We're going to go through implementing it on WebGPU! We want it fast, realistic, interactive and runs in real-time!
Fluid simulation output - see the die/color mixing - in addition to showing the velocity field.
Fluid Simulations - What? Go through what it all means...
Lets talk about whats happening and why...
We have a grid of values - and within each grid cell is some information.
Two pieces of information in each cell:
1. velocity and
2. die color.
As you'll notice from the figure below - the key pieces of information are the die (color) and the velocity which is reponsible for moving the die/color around. You could do a simple simultion with just these two values - but you'll notice it doesn't look realistic (just looks like it fades and scrolls - it lacks that swirling and mixing that you'd see when you look at a liquid in a glass).
Example of the program running - showing the interactive nature - start with a die in the pattern of some text.
Velocity Field
For any given point in the grid, we can access the velocity at that point using the x, y coordinate, this velocity value tells us the velocity of the fluid at that point.
Easiest way to think of the belocity field is the direction that things are moving, so if you have:
For instance, if every cell has a velocity
u(x,y)=(1,0)
- then it will appear to scroll to the right.
Advection - is when we use this velocity to move things about! If you’ve got some black dye in some water, and the water is moving to the right, then surprise surprise, the black dye moves right.
Of course, you can have very complex swirly velocities representing more complex currents - so the dye swirls and mixes in a more complex manner.

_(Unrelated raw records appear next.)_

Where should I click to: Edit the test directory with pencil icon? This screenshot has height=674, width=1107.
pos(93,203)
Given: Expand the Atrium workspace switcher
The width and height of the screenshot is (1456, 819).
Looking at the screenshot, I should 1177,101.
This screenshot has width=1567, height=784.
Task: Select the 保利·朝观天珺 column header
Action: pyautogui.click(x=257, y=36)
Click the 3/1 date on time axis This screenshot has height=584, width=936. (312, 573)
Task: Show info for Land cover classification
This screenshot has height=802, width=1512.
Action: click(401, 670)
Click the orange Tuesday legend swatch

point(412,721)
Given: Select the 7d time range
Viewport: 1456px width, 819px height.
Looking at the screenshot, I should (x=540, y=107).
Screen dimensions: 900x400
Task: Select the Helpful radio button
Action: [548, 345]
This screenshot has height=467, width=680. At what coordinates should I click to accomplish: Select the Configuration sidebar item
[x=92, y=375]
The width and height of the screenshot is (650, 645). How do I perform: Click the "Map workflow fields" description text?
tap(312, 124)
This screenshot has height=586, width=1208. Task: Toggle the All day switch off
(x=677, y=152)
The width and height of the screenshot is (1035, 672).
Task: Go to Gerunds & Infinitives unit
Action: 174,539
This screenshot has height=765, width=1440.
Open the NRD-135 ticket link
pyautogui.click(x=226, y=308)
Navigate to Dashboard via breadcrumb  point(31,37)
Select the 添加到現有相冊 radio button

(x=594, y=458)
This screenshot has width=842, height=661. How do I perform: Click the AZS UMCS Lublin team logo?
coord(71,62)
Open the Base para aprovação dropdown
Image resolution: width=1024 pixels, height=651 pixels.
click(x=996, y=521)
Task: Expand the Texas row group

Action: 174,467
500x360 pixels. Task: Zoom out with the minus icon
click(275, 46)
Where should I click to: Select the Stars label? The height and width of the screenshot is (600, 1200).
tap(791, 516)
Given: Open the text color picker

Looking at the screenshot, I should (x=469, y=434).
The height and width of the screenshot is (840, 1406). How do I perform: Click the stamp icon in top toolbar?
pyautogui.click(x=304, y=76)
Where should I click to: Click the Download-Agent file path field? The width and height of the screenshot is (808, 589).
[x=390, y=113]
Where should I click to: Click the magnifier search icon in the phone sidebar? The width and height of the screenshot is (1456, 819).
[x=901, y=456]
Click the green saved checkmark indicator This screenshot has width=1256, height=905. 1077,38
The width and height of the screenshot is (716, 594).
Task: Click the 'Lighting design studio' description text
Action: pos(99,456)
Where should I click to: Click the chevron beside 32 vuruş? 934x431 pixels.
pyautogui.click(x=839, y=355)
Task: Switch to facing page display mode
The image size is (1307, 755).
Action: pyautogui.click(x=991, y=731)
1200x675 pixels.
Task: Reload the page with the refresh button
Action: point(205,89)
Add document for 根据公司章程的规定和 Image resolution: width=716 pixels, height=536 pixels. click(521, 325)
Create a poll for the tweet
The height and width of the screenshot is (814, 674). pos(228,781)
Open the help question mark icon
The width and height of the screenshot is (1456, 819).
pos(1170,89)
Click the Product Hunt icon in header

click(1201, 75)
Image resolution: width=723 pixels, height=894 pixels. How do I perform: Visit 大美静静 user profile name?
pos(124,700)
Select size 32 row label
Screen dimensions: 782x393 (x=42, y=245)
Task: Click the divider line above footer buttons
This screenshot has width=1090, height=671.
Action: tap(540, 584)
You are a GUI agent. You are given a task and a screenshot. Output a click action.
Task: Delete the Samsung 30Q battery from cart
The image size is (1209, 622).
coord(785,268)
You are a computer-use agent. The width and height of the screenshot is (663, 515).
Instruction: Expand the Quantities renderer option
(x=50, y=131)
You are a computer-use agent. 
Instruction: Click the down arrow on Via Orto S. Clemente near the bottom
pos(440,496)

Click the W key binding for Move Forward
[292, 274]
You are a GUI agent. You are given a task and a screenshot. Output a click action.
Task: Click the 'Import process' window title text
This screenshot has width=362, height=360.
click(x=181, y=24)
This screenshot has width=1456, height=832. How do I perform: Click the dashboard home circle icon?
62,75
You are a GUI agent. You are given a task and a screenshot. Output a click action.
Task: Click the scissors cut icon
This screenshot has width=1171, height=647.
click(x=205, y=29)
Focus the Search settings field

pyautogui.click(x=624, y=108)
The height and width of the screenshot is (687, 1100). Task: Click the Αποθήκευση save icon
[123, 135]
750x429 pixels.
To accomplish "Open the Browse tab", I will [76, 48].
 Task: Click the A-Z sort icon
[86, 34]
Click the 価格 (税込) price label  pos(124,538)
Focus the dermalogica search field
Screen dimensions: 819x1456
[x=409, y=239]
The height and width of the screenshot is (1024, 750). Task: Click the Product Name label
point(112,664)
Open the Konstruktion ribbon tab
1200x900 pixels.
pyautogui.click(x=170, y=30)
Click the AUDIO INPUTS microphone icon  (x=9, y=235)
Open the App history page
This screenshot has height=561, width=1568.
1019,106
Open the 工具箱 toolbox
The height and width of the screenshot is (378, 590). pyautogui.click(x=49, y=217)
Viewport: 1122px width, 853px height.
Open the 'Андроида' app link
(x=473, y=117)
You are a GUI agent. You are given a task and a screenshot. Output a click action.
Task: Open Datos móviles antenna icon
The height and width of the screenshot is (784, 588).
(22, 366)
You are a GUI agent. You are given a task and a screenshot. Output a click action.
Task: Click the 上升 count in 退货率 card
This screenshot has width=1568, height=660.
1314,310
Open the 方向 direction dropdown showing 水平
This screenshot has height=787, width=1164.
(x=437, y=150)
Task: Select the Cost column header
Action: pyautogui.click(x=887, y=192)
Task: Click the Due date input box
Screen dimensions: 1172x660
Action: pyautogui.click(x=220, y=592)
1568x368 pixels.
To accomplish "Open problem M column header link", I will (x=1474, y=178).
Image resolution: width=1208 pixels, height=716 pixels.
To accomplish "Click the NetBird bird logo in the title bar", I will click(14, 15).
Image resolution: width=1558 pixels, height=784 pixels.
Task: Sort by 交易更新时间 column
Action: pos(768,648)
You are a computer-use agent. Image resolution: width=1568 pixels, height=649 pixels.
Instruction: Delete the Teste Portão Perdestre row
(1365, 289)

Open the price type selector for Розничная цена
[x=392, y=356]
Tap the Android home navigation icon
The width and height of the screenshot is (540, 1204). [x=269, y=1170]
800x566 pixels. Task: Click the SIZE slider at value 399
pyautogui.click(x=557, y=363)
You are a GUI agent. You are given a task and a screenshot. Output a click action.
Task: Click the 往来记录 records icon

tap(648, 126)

So you can imagine, if lots of cells each having a vectors; each pointing in different direction with different magnitudes - we'd have to try and keep track of what is going where! This can be complex and messy!
A better way is to take a cell - and look at the velocity vector for that cell - and look at where it came from - not where it is going.
So, instead of figuring out where our imaginary particles at the grid points go to, we'll figure out where they came from in order to calculate the next time step.
With this scheme, we only need to write to a single grid point, and we don't need to consider the contributions of imaginary particles coming from multiple different places.
The last teensy hurdle is the value from where it came from might not be at an exact grid point. For instance, it comes from (x=10.2,y=33.5). We use a bilinear interpolation on the surrounding 4 grid points instead of just picking the value rounded to the nearest digit. If we just use the rounded value - the liquid becomes unstable and noisy and doesn't move smoothly as we want.
Advecting the die is easy and straightforward - and we can test the advect function is working - by watching the die color scroll in the direction of the velocity.
In addition to advecting the die color, we also advect the vector itself! Just as the ink would move through the fluid, so too will the velocity field itself!
Divergent Fields (Keep Density)
This is where it gets complex :( Water is roughly incompressible. That means that at every spot, you have to have the same amount of fluid entering that spot as leaving it.
If we just use the advection - and the vectors push against each other - the die would disapear - it would be squashed into nothing! It emulates the pressure/density characterists of liquid - this is what gives us those swirly characteristics.
Mathematically, we can represent this fact by saying a field is divergence-free. The divergence of a velocity field (u) is a measure of how much net stuff is entering or leaving a given spot in the field.
An incompressible fluid will have a divergence of zero everywhere. So, if we want our simulated fluid to look kind of like a real fluid, we better make sure it's divergence-free.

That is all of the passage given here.